やること 1:
鬼太郎の感想文の中で、書き手が番組の新しいタイトルの案として出しているものを全部書き出してください。
やること 2:
鬼太郎の感想文は途中で終わっています。最後の文のあとに続く文章を書いてください。

選んだ文章:
『ゲゲゲの鬼太郎』第64話感想 【セチガラ!】
みなさま、こんにちは。
「水虎が映す心の闇」を観たヒダマルです。
いやぁ想像以上に深かった、闇。
浮世の世知辛さを掘り下げ続けるスタイル、途中から「これ子どもに見せていいのかな」と心配になるくらい。まぁ映像はやんわりしてたけど。
いっそのこと「!」で〆る四文字系タイトルにして『セチガラ!』にタイトル変更してもいんじゃないかな。
いや、それでいうと『キタロウ!』?
むしろ『ゲゲゲノ!』?
カタルシスへの抑圧。
カタルシスとは「浄化作用」、つまり「これまでの鬱憤や問題が解決した際の晴れ晴れとした感覚」くらいの意味で、「あースッキリした」という感覚です。
この「あースッキリした」を生むために、障害だったり葛藤だったり対立だったり抑圧だったりを用意するわけですが、今回のそれの世知辛さといったら。
夫も息子も自分も同じ一家のメンバーから責め苦を受けている現状を伝えて、それはもうとんでもない抑圧を作っていました。比較的短かったのはやっぱアニメのバランスですね。

調べるデータ:
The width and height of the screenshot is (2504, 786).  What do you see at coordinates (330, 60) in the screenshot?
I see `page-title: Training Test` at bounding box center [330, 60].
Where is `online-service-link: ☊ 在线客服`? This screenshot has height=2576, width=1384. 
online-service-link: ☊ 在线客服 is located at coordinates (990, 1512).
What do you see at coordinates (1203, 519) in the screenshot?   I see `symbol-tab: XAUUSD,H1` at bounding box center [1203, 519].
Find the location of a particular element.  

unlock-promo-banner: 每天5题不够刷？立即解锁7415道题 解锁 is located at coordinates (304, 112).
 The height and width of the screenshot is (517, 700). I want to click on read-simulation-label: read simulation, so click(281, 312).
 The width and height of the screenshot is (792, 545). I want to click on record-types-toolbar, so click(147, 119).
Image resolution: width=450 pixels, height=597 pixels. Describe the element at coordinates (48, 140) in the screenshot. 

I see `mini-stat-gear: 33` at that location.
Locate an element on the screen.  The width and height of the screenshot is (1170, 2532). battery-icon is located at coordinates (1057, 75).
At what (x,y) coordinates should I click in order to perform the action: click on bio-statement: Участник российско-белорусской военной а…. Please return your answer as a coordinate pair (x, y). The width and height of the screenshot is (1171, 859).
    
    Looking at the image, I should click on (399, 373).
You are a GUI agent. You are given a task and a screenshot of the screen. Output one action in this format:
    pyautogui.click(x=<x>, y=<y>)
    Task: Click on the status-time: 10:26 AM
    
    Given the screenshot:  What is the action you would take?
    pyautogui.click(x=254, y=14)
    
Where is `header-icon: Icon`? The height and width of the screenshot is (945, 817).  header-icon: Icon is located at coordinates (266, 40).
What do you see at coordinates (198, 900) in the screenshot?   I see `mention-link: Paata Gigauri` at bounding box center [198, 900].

答えを書く所 1:
『セチガラ!』
『キタロウ!』
『ゲゲゲノ!』

答えを書く所 2:
今回の主人公・辰川さんの表情変化はすごかった……。
婦人会の会合で初めて水虎を操る顔がこわかった……。
【『ゲゲゲの鬼太郎』公式サイトより引用 ©水木プロ・フジテレビ・東映アニメーション】
水虎が鬼太郎に追われしまい単身で捕まって殺害予告を受けても微動だにしない辰川さんの表情、現実に対してもう「どうでもいいや」としか感じてないからこその顔だとすれば相当なホラーだと思いました。
人を呪わば穴二つ。
人間の願いを叶える妖怪・水虎でしたが、「人を呪わば穴二つ」的なパターンでした。猿の手にも近い感じ。『×××HOLiC』の猿の手は好きだったなぁ。
願ってもない願いを叶えられてしまってさぁ大変と気付いた辰川さんが奮起して、鬼太郎へ勝機を持ち込む展開。ターミネーターでした。2。
お約束と言えばお約束なんだけど、ねずみ男がうまいこと動いて(動かされて)全体を締めてくれてる印象でした。ほんと役に立ちますよね彼は。
人を次々ミイラにしておきながら「封印されるとみんな復活する」という甘々な設定だったけど、やっぱりここも子ども向けアニメだなぁと。かなりチャランポランな人体構造してます。
であればこそ余計に、かみなりの回やラ・セーヌの回で軽々しく死人を出すのやめてほしかったなぁと重ね重ね。
まとめ。
鬼太郎のセチガラシリーズのみ集めたDVDとかあったらちょっと需要ありそうだな……。「幽霊電車」「河童の働き方改革」「ずんべら霊形手術」「小豆洗い小豆はかり小豆婆」「泥田坊と命と大地」……。
セチガラ要素のない回を探す方が大変な気がする。
次回は「建国!? 魔猫の大鳥取帝国」。
鳥取に帝国が築かれるそうです。
砂上の楼閣になりそうです。
(うまい)
(そうでもない)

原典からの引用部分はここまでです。